Il ne s’agit pas seulement d’alimentation en eau potable, mais également des hôpitaux qui servent à soigner les blessés civils et militaires, par exemple. En attaquant cette station à Bahreïn dimanche, l’Iran a ainsi franchi un cap. Le pouvoir iranien devrait pourtant rester prudent à ce sujet, car l’alimentation en eau du pays et de ses grandes villes est excessivement fragile. Il en faudrait très peu pour que la coalition israélo-américaine annihile complètement les capacités de distribution d’eau iraniennes.

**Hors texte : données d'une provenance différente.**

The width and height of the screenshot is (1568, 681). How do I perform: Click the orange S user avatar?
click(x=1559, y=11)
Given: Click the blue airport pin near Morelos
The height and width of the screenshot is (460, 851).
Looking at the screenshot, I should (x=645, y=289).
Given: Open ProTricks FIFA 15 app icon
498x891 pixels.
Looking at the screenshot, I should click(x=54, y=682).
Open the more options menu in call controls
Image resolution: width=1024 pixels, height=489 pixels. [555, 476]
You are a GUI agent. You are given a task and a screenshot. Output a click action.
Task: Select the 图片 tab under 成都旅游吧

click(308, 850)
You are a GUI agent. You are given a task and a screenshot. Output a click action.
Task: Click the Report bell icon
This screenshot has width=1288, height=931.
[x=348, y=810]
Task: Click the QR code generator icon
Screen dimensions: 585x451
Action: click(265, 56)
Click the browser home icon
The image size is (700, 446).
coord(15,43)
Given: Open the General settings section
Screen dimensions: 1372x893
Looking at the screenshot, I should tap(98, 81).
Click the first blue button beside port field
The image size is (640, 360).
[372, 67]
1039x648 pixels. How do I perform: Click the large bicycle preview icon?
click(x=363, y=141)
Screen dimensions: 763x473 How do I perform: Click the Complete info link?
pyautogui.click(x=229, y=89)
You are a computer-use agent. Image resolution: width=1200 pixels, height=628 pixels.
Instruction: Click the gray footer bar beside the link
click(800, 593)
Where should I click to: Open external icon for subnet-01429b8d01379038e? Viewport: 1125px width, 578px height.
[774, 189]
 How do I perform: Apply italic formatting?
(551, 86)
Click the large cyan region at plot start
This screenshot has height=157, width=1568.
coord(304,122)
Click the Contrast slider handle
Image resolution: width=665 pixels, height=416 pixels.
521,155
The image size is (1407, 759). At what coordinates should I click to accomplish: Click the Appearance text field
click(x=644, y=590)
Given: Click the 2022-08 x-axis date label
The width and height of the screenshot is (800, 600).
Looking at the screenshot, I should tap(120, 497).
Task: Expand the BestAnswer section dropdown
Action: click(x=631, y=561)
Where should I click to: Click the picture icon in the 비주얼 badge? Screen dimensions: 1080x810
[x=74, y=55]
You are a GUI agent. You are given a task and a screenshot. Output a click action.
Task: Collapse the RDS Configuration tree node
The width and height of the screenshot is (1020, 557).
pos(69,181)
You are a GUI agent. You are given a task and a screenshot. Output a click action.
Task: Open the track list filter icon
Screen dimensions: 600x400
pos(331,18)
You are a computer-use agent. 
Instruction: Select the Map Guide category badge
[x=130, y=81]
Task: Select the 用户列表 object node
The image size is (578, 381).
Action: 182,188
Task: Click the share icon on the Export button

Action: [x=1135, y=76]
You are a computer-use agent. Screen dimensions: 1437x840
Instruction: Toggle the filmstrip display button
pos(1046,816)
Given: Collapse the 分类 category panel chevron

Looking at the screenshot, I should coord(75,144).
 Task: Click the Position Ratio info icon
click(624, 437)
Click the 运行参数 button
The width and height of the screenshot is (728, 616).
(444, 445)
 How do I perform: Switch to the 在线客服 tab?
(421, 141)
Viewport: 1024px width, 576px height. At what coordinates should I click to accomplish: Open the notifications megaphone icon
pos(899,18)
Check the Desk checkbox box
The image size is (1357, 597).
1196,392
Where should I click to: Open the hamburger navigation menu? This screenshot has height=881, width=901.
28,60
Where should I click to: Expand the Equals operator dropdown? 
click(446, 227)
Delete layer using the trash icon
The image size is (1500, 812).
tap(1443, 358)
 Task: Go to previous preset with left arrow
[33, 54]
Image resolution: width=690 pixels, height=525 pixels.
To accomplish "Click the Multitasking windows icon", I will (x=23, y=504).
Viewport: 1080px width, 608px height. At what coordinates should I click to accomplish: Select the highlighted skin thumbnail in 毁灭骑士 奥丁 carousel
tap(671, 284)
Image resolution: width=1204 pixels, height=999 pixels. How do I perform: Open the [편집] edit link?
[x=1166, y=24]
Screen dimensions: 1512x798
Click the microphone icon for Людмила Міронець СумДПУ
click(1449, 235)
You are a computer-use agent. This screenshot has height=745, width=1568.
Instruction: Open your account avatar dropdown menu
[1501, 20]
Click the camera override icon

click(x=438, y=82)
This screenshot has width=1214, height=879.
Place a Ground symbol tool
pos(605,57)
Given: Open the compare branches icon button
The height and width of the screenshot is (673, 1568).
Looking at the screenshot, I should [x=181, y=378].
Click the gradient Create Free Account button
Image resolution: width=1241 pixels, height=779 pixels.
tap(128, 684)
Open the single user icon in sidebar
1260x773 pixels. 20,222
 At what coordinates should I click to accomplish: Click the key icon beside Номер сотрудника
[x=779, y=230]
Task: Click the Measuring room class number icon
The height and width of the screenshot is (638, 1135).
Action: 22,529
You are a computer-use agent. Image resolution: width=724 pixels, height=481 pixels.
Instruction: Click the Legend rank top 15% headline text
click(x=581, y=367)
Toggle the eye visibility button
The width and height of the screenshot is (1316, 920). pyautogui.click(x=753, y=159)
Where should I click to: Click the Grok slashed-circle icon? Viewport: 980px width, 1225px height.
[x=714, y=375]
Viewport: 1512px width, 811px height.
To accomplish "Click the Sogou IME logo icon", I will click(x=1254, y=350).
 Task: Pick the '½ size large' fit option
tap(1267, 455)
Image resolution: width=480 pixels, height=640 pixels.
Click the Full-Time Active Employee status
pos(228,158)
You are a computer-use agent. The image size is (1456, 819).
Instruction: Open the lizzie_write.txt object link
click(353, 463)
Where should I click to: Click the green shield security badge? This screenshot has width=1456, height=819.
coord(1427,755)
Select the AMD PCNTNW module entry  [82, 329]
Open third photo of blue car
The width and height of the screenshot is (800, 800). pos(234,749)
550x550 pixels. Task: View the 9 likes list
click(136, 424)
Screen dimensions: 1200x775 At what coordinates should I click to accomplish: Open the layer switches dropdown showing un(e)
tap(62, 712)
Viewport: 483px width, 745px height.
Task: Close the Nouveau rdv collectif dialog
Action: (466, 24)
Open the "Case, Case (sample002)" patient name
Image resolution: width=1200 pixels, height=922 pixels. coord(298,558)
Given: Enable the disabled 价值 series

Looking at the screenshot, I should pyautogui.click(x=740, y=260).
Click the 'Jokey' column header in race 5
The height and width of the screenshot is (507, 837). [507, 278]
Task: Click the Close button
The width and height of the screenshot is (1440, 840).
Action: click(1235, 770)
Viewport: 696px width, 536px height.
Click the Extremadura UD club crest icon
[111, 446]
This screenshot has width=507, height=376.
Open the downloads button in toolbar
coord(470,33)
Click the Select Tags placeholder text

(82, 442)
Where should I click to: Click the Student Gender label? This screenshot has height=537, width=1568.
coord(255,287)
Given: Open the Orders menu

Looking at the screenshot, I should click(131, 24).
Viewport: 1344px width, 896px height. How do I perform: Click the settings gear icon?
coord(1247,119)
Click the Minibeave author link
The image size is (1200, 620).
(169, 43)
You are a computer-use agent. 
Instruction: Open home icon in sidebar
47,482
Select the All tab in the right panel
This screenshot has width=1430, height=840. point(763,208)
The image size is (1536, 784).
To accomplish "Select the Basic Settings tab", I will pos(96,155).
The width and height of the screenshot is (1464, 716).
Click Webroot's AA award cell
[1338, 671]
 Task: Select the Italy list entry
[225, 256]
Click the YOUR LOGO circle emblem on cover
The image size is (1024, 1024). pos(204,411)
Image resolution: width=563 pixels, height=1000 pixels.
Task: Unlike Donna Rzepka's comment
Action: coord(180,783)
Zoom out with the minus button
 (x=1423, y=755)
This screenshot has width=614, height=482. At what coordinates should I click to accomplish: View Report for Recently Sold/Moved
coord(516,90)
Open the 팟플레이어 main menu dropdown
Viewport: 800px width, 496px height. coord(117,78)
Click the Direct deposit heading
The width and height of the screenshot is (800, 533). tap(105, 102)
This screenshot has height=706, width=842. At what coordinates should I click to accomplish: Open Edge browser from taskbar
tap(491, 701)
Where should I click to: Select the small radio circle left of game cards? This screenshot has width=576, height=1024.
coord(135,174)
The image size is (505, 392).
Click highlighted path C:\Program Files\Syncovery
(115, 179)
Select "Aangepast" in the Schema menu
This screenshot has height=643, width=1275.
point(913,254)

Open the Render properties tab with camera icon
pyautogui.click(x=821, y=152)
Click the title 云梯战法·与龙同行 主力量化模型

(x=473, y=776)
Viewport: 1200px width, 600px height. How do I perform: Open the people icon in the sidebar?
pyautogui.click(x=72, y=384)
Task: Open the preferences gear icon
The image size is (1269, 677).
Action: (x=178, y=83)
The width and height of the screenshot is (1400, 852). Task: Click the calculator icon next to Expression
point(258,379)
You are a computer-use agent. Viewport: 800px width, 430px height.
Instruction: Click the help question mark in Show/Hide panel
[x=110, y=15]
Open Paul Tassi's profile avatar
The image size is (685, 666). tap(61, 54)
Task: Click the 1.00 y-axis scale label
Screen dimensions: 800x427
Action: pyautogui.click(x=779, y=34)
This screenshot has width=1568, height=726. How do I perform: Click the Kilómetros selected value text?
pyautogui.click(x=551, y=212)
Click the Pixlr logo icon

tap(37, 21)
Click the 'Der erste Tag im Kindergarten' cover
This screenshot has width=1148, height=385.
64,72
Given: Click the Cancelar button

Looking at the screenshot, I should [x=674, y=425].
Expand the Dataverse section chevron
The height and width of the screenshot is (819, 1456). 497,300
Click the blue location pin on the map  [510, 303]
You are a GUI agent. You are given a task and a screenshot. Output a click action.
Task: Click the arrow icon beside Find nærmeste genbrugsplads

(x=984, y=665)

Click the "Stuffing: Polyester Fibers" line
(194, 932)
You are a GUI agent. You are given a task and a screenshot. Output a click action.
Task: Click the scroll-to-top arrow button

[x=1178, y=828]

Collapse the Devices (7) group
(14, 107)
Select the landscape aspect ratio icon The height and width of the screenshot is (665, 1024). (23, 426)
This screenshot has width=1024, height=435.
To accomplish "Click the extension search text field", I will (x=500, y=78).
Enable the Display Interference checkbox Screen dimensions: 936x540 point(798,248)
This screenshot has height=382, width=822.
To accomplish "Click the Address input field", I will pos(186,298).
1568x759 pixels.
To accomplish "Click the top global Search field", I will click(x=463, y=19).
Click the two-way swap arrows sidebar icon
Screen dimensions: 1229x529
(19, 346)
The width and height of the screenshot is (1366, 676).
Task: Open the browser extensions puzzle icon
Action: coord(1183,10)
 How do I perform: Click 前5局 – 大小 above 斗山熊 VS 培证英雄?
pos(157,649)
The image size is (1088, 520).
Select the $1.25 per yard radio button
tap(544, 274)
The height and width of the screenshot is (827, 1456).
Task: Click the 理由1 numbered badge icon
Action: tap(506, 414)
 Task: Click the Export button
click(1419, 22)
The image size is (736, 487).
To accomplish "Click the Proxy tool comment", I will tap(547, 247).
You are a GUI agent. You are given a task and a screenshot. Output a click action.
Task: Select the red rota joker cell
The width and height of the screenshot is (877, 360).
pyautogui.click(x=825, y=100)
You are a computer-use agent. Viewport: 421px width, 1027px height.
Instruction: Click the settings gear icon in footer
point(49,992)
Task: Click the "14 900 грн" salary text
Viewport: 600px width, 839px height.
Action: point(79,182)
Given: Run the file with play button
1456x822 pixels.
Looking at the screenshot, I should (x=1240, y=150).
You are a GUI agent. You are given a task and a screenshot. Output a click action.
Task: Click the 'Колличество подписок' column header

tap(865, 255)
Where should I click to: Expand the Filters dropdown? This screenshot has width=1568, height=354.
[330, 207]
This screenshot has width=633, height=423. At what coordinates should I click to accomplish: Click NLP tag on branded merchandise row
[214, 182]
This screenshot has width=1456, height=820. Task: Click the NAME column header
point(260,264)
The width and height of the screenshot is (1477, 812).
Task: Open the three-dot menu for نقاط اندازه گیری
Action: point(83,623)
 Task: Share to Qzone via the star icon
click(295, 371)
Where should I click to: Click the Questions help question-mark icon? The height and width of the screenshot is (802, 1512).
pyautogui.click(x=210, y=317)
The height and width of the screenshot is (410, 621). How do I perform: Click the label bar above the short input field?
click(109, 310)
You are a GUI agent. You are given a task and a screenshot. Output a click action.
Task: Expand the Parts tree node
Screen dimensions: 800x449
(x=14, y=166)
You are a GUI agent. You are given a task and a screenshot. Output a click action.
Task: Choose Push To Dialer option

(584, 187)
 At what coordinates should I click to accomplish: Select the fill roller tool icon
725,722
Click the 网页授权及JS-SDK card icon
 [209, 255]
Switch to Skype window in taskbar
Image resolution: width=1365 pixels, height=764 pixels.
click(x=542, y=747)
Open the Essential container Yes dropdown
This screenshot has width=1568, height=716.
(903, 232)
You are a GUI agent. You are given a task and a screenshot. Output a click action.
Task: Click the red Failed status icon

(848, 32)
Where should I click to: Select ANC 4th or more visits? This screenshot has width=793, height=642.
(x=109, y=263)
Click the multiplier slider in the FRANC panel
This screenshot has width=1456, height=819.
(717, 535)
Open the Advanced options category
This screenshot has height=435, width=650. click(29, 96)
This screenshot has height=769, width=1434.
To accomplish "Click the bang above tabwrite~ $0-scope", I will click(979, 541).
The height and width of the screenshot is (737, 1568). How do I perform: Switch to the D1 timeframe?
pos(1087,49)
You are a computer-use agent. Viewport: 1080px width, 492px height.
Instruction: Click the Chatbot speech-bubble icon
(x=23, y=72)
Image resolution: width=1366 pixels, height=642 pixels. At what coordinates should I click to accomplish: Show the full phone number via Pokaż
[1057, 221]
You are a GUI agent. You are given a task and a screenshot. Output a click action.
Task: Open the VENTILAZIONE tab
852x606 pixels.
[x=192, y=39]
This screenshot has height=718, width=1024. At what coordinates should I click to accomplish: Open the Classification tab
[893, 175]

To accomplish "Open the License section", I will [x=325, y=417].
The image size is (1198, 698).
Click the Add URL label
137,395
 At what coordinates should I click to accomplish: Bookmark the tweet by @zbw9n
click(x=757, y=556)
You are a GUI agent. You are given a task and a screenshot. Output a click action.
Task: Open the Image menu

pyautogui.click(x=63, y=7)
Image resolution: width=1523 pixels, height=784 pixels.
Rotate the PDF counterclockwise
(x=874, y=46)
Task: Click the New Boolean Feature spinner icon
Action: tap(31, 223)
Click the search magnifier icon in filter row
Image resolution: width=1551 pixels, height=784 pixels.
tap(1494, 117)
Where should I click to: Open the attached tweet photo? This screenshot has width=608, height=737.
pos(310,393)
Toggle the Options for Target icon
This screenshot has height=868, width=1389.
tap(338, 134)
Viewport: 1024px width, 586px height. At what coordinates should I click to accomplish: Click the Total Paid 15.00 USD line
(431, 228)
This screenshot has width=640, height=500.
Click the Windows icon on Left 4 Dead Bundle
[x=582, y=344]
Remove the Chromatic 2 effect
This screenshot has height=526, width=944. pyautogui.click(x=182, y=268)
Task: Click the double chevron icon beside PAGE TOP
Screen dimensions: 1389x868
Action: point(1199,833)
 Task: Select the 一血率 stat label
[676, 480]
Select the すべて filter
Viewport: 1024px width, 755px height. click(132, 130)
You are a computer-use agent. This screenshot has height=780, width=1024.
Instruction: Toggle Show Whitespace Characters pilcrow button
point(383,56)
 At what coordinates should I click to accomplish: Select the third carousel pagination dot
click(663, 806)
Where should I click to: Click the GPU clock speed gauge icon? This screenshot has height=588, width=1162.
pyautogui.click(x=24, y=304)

Villes en Situation d’Urgence

Existe-t-il encore aujourd’hui des villes très dépendantes de ces usines, au point de se retrouver dans une situation d’urgence ?

En 1991, pendant la guerre du Golfe, trois usines de désalinisation alimentant la capitale saoudienne Riyad avaient été fermées préventivement, induisant des problèmes d’alimentation en eau pour cette ville. Mais le système d’alimentation en eau saoudien est plus résilient aujourd’hui. À partir de 2018, le prince héritier Mohamed Ben Salman a construit des stations de désalinisation sur la mer Rouge, c’est-à-dire éloignées de ce Golfe Persique qui est une mer quasi fermée et donc vulnérable aux pollutions de surface.